WHAT THE EXERCISE ASKS
I need the lines from the one containing "Task: Tap the 深蓝SL03 car image" through the last line of the entries retyped exactly, with no pictures among them.

(Saved entries)
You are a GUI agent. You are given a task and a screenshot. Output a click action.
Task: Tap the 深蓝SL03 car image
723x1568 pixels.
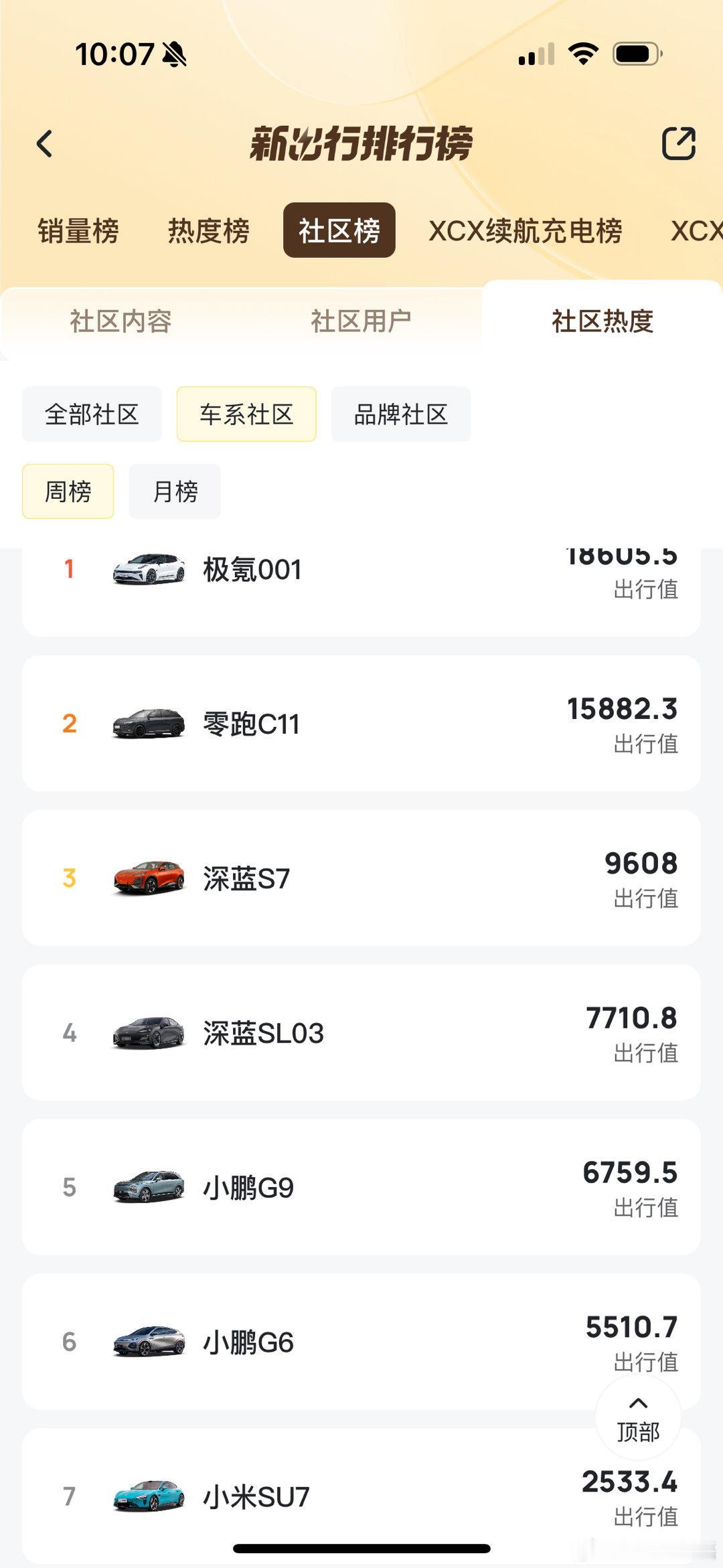[149, 1032]
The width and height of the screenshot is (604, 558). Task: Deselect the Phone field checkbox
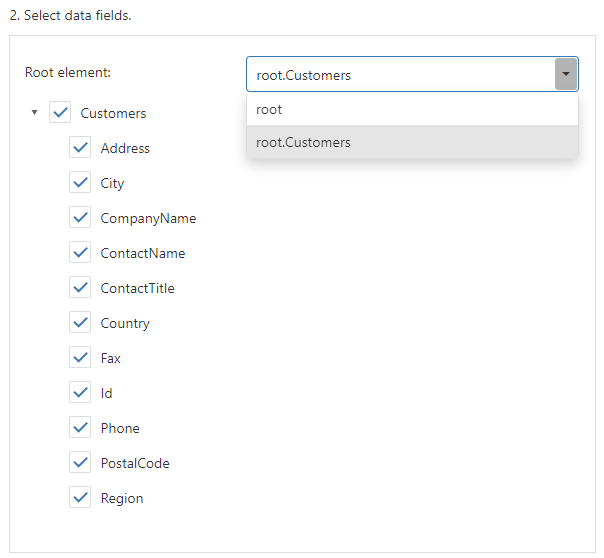click(80, 428)
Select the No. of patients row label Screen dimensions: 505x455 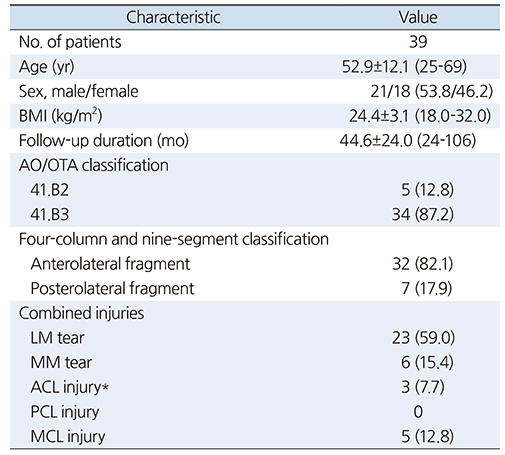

TASK RESPONSE
Task: Tap the 深蓝SL03 car image
723x1568 pixels.
[149, 1032]
The width and height of the screenshot is (604, 558). Task: Deselect the Phone field checkbox
click(80, 428)
Select the No. of patients row label Screen dimensions: 505x455 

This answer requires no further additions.